Task instructions → Retype the entries below exactly, and keep every picture out of your version.

Supplied information START

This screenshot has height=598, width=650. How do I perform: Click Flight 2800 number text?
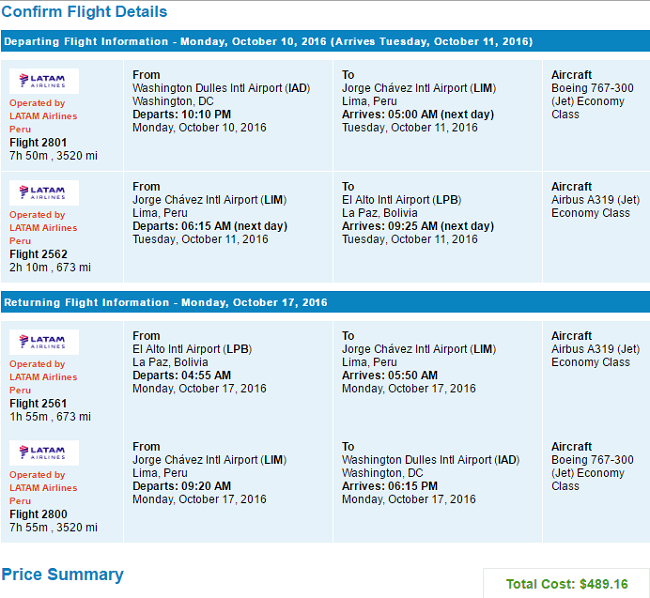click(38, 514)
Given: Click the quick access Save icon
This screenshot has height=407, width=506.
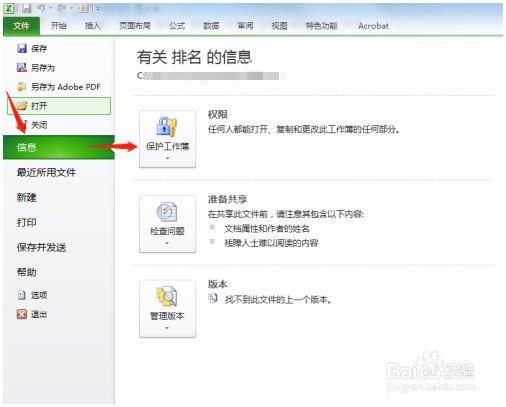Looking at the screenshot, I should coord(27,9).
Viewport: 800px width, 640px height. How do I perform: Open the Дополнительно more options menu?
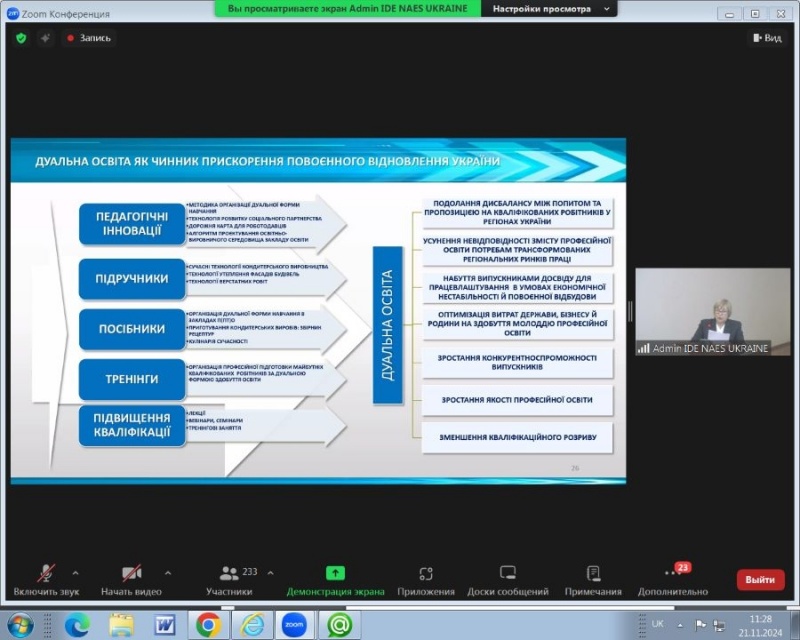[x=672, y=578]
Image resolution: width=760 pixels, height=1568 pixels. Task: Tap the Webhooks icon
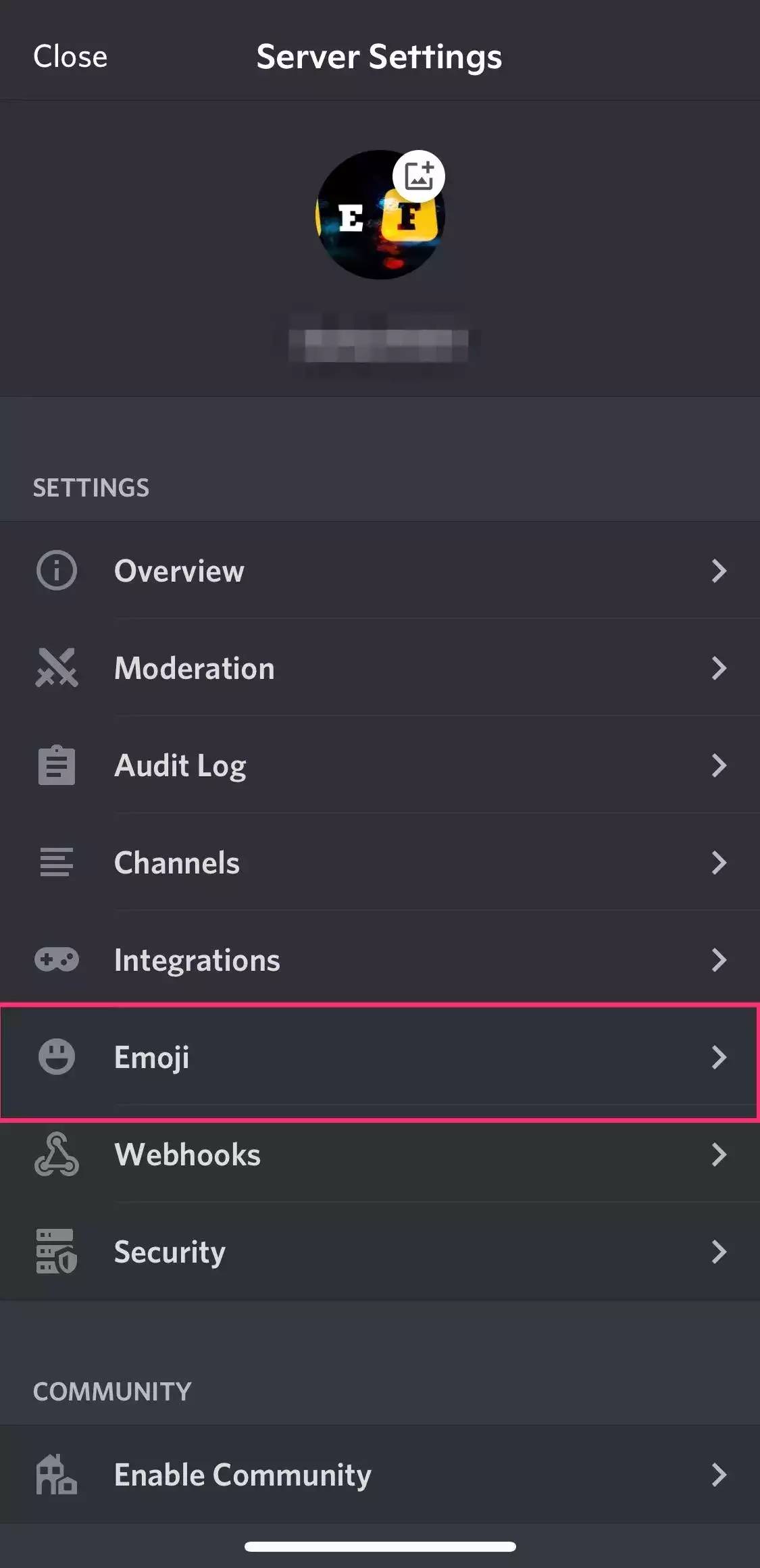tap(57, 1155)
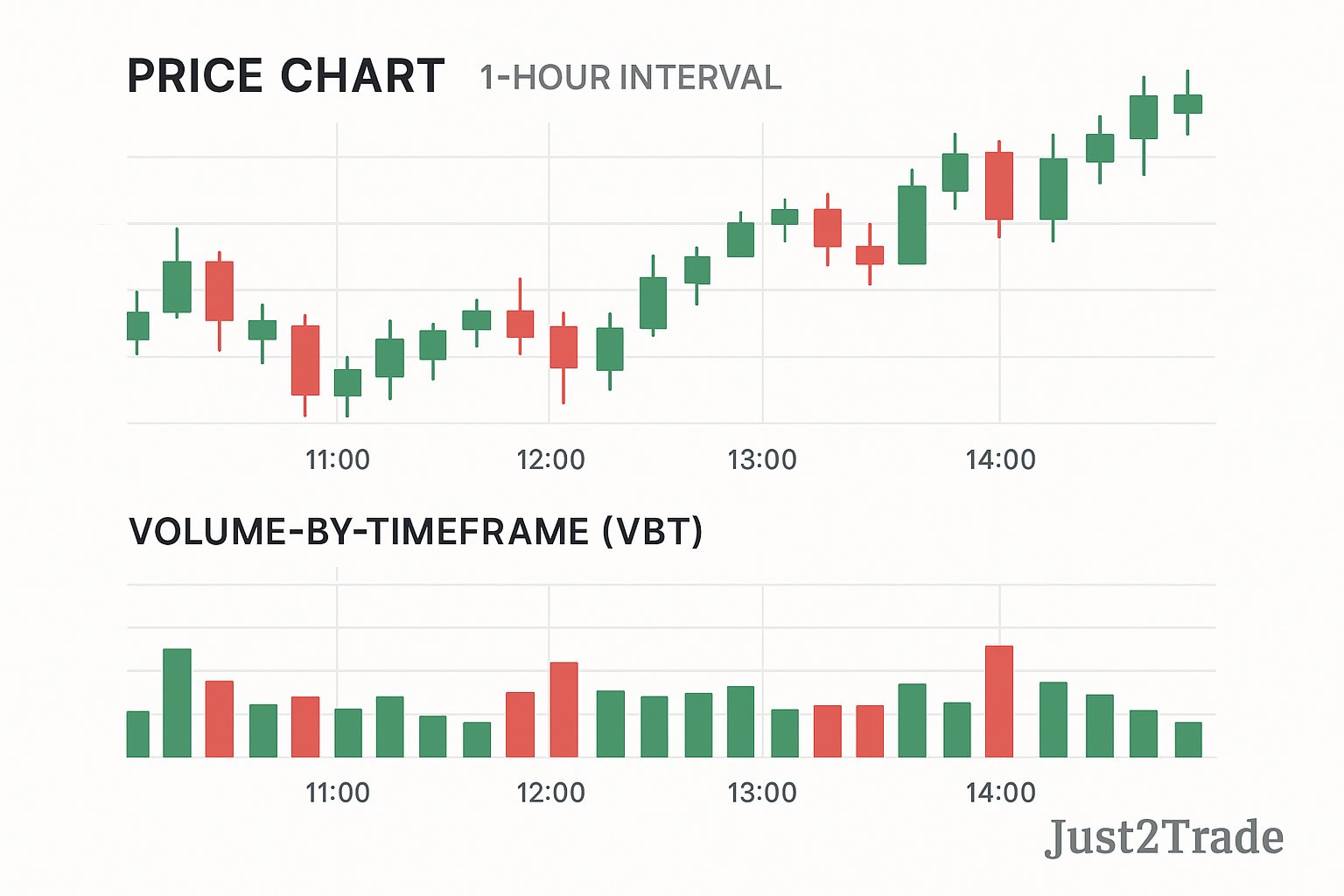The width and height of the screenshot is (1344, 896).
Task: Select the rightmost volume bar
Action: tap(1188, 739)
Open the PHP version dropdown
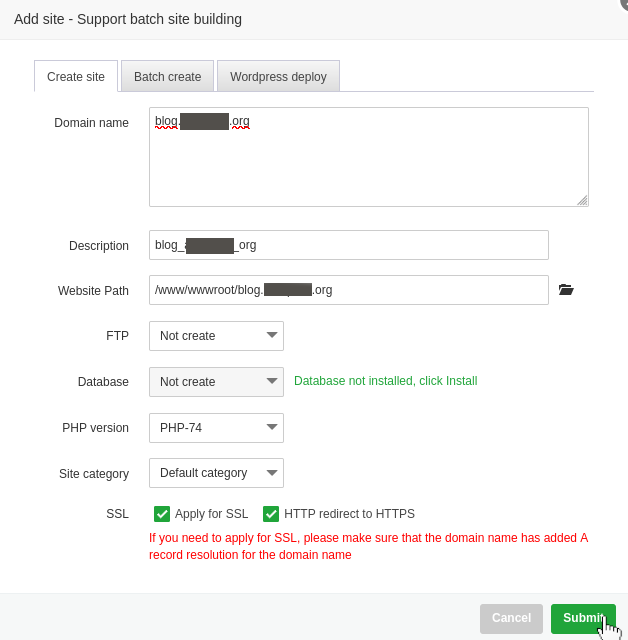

Supplied information END

Answer to this exercise →
This screenshot has height=598, width=650. How do I perform: Click Flight 2800 number text?
click(38, 514)
Given: Click the quick access Save icon
This screenshot has height=407, width=506.
Looking at the screenshot, I should coord(27,9).
Viewport: 800px width, 640px height. How do I perform: Open the Дополнительно more options menu?
[x=672, y=578]
Image resolution: width=760 pixels, height=1568 pixels. Task: Tap the Webhooks icon
tap(57, 1155)
The width and height of the screenshot is (1344, 896).
Task: Select the rightmost volume bar
Action: tap(1188, 739)
Open the PHP version dropdown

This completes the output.